Местами для прогулок за городом служили в Тамбове Трегуляевский монастырь, куда чаще ездили на лодке, чем на лошадях, потому что последняя дорога была необычайно плоха, затем село Донское и, особенно, так называемый “Архиерейский хутор”, стоявший в большом старом сосновом лесу, настолько диком, что в нем водились даже барсуки, на ловлю которых собирались целые партии, особенно гимназистов. Иногда в нем видели даже и белок, но чем питались они там - неизвестно, потому что во всем лесу не было ни одного кедра, необходимого для этого зверька. Лес этот тянул что-то на очень большое протяжение, чуть ли не на несколько десятков верст и сливался с казенным бором, отстоявшим даже за 30 верст от города. Вероятно, благодаря этому и весь вообще деревянный строительный материал ценился там не так дорого, как в других степных местах. Я помню хорошо, что отец покупал тогда очень широкие половые доски с доставкой на место по 40 коп. за штуку, и находил, что это стало из рук вон как дорого. Обыкновенный тес для крыши, тоже с доставкой на место, продавался по 8-10 рублей за сотню, и его как-то не жалели. Березовые дрова мы покупали по 20 руб. за куб. сажень, но это никогда не был правильный куб, а только с передней стороны, а с задней бывал не выше 1 аршина. Но такими дровами топили очень редко, разве у богатых людей, в казенных зданиях и в церквах (все церкви были теплые), а беднота и среднего достатка люди отапливались еловыми сучьями, разным хворостом, кизяком, соломой и даже гречишной шелухой. Для топки этим последним материалом в дверке затопа делалось особое приспособление в виде широкой воронки с задвижкой, в которую постепенно всыпалась шелуха; она горела очень жарко, сильно, давала массу тепла, и никогда не бывало угара, зато такую топку никогда нельзя было оставлять без надзора, иначе огонь быстро угасал. Некоторые отапливались даже тем сором (навозом и соломой), который они собирали на базарных площадях, и запасали его массы в летнее время; при сборе его с площади иногда происходили препирательства между сборщиками, иногда переходившие в потасовку, что составляло предмет для наблюдения и развлечения. Свозился такой сор домой или на особых тележках, тачках, а то так и просто сносился в больших мешках, что лежало на обязанности бедных родственников, а у мелких чиновников-писцов этим делом занимались тещи, которые водились почти у каждого.

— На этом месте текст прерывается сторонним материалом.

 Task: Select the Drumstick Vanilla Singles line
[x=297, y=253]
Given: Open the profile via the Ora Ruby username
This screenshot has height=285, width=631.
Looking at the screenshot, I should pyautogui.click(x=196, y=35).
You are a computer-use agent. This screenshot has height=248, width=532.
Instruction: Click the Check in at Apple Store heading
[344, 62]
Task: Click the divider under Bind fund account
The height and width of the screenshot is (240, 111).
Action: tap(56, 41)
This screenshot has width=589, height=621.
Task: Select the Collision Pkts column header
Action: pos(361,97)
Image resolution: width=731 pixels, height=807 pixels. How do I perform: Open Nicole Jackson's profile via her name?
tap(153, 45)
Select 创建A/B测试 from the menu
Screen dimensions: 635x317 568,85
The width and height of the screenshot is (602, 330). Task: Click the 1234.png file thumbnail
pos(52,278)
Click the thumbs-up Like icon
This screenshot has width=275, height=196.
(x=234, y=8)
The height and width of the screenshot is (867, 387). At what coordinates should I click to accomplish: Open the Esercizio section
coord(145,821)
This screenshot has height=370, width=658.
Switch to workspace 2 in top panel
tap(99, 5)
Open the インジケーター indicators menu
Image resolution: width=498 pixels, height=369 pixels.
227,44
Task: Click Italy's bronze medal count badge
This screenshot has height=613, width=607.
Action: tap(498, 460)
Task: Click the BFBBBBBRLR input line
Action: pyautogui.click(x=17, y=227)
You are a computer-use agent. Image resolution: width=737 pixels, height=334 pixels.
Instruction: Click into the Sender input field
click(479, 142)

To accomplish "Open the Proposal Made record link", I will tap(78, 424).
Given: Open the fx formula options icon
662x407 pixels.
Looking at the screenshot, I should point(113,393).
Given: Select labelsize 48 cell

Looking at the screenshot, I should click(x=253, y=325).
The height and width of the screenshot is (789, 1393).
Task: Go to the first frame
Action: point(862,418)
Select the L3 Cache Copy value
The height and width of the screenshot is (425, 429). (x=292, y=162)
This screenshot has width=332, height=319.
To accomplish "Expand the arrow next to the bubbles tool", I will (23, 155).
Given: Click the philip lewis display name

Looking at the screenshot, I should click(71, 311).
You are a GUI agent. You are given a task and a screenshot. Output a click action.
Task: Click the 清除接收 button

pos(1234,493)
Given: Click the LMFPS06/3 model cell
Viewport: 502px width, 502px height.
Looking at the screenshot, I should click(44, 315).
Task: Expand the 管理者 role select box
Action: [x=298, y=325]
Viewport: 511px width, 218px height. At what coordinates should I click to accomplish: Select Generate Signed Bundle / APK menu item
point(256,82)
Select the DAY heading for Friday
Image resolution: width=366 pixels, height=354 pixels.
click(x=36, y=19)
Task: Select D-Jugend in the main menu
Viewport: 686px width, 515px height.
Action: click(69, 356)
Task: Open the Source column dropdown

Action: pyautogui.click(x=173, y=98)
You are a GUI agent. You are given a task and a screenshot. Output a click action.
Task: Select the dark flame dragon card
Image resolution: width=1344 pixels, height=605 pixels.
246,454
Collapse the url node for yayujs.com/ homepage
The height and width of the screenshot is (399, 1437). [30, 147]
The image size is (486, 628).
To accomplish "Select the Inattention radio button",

Одно лето много разговоров на разные лады было по поводу столкновения городского доктора Тулушева с новым губернатором; разговоры эти варьировались, но сущность их сводилась к тому, что Тулушев перед приездом губернатора три дня провел в лугах и в лесу, сильно загорел, а нос у него стал даже красным; в лугах он был потому, что делал коллекцию насекомых, особенно мотыльков. Когда делался у губернатора прием всех городских служащих и властей, между ними был и Тулушев, а губернатор, смотря на его покрасневший нос, спросил его, щелкая себя по воротнику: “А Вы, доктор, должно быть, того?” - т.е. пьете. Тулушев, никогда не пивший никакого вина, в свою очередь спросил у губернатора, уже щелкая себя по лбу: “А Вы, Ваше Превосходительство, должно быть - того?”. Губернатор был сконфужен, потому что сам сделал нетактичный вопрос, но они примирились и впоследствии были друзьями.
Потом много сменилось губернаторов; были между ними и порядочные люди, были и дрянные, вплоть до знаменитого полковника Рокоссовского, пьяницы и буяна, который даже подозревался не без основания в убийстве одной женщины, но дело как-то удалось замять, и оно не дошло до разбирательства. Рокоссовский был уволен, выехал из города, а потом объявлено было, что он умер. Так дело и кончилось.